#### EXERCISE BRIEF:
Reproduce the lines without any changes, starting at the line containing "Screen dimensions: 728x546" and ending at the line containing "Toggle the Public", and output nothing else.

#### ENTRIES:
■ ■ ■ ■ ■ ■ ■

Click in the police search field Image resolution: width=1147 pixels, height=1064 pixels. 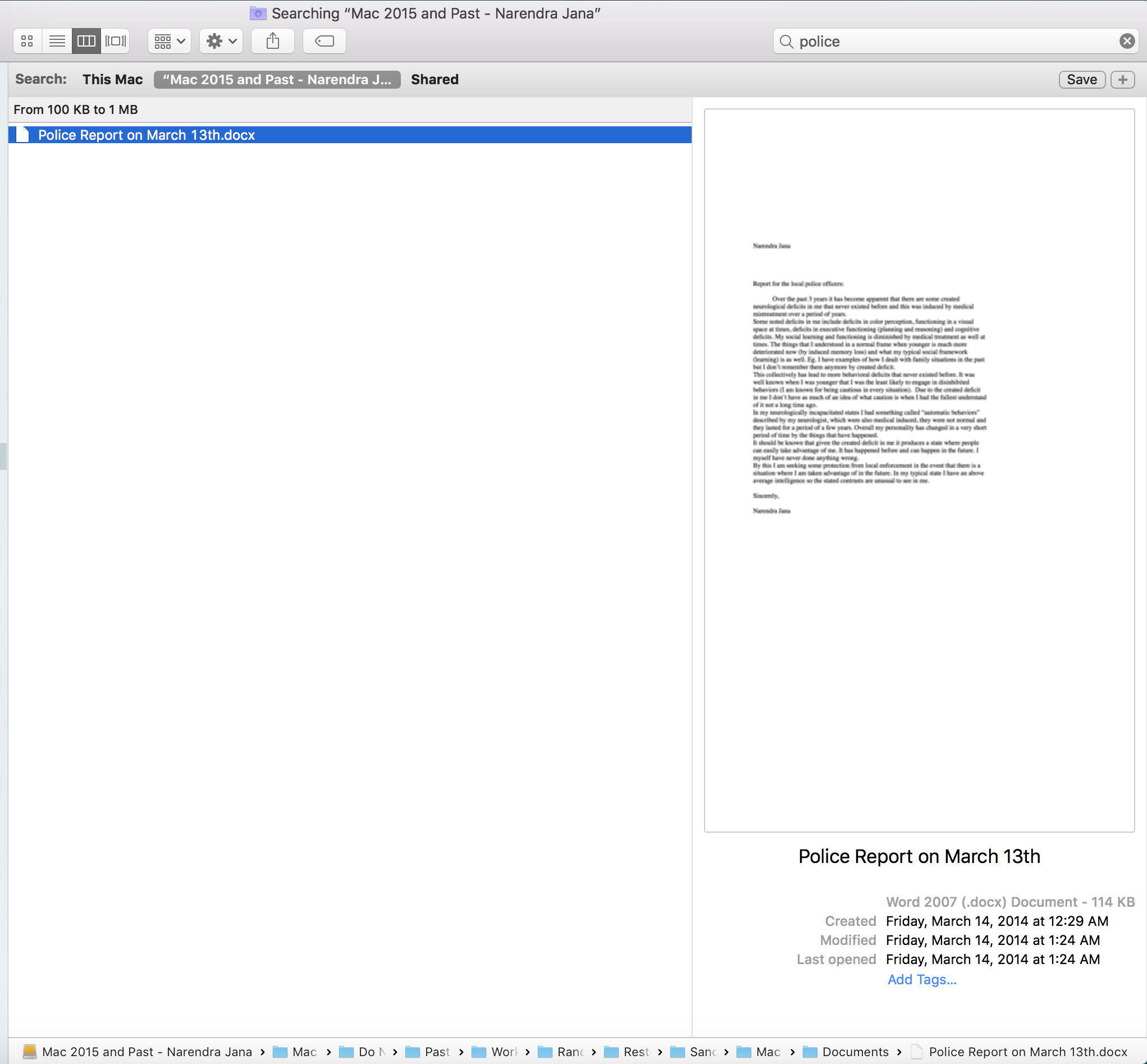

■ ■ ■ ■ ■ ■ ■

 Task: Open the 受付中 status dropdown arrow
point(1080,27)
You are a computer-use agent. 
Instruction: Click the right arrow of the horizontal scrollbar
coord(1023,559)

■ ■ ■ ■ ■ ■ ■

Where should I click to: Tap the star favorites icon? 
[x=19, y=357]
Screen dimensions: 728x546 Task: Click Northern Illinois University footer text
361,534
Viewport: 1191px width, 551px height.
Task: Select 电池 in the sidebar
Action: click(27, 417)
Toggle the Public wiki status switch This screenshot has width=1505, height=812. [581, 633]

■ ■ ■ ■ ■ ■ ■

#### RESULT OF THE EXERCISE:
Screen dimensions: 728x546 Task: Click Northern Illinois University footer text
361,534
Viewport: 1191px width, 551px height.
Task: Select 电池 in the sidebar
Action: click(27, 417)
Toggle the Public wiki status switch This screenshot has width=1505, height=812. [581, 633]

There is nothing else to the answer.